CHALLENGE 1 – According to the passage on Coach Wooden and learning, why did people feel like the most important person in the room when speaking with him?

SELECTED PASSAGE –
LEARN AS IF YOU WERE GOING TO LIVE FOREVER, LIVE AS IF YOU WERE TO DIE TOMORROW

 
This famous quote from Mahatma Gandhi was a favorite of Coach Wooden's and it reflected the way he approached life.
 
In his book Wooden on Leadership, with Steve Jamison, Coach explained the quote as follows:
 
Be voracious in your daily desire to acquire knowledge, information and wisdom. Be joyful and appreciative of the blessing of this day you’ve been given.
 
Coach learned every day from listening, observing, experience and reading.
 
I never heard Coach Wooden interrupt anybody while they were speaking. Many people have stated that when you spoke to Coach Wooden he made you feel like you were the most important person in the room.
 
This was a result of the fact that when you spoke to Coach Wooden he was really listening, not thinking about something else or what he was going to say next when you were through speaking.
 
Coach put it this way: Don’t just act like you’re listening. Really listen. Good leaders are good listeners.
 
Parts of his great listening habits were a result of Coach being polite. I believe the other part was that he recognized that every time he listened he learned something. He once recited the following verse to me:
 
A wise old owl sat on an Oak
 
The more he heard the less he spoke
 
The less he spoke the more he heard
 
Now wasn't he a wise old bird
 
Coach learned from his college coach, Ward Lambert, that a coach should be a student of psychology. The title of Chapter 11 in the book Practical Basketball, written by Ward Lambert in 1932, is The Coach a Student of Psychology. Coach read the book.
 
Having learned from reading, Coach continued learning from observation and experience on a daily basis. In Wooden on Leadership, he describes it this way:
 
A good teacher is a good student, a lifelong learner. No two people are the same. Each individual under your leadership is unique. There is no formula that applies to all when it comes to teaching and leading. All won’t follow; some need a push. Some you drive, others you lead. Recognizing the difference requires knowledge of human nature. That’s where being a good student helps you in your leadership.

DATA PROVIDED –
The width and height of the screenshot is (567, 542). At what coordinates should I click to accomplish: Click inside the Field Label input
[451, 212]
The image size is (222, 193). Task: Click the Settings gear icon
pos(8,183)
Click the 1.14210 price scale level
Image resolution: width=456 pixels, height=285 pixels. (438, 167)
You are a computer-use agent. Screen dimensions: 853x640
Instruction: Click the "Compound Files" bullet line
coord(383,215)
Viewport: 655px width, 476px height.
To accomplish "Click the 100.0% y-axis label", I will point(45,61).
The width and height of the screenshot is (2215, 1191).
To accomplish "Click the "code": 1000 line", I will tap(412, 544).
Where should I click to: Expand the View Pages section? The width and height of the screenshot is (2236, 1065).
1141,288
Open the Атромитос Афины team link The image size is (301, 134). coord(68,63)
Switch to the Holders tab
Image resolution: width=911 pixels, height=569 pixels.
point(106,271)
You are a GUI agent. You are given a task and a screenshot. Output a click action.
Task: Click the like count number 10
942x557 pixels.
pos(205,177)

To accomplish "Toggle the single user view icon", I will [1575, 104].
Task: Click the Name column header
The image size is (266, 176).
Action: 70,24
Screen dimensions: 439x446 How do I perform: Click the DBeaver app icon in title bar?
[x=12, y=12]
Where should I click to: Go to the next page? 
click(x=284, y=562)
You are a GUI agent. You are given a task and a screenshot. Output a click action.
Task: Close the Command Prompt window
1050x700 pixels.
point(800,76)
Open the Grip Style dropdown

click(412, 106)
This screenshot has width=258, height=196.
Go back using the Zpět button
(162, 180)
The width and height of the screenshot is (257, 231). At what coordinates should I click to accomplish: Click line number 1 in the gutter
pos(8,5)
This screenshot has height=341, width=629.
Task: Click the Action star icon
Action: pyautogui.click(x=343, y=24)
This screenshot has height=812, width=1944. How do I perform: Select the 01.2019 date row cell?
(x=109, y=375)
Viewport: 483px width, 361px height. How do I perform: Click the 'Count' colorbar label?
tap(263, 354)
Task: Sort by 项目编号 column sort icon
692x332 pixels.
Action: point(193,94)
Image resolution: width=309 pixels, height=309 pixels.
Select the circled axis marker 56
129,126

CHALLENGE 2 – Recast the part of the rows that opens with the line containing "Image resolution: width=309" and runs through the last row as a JSON list of strings. Use one string per line, include both ends, and leave out blank lines.

COMPLETE OUTPUT 1 – When someone spoke to Coach Wooden, he was truly listening. He was not thinking about something else or about what he would say once they finished.

COMPLETE OUTPUT 2 –
[
  "Image resolution: width=309 pixels, height=309 pixels.",
  "Select the circled axis marker 56",
  "129,126"
]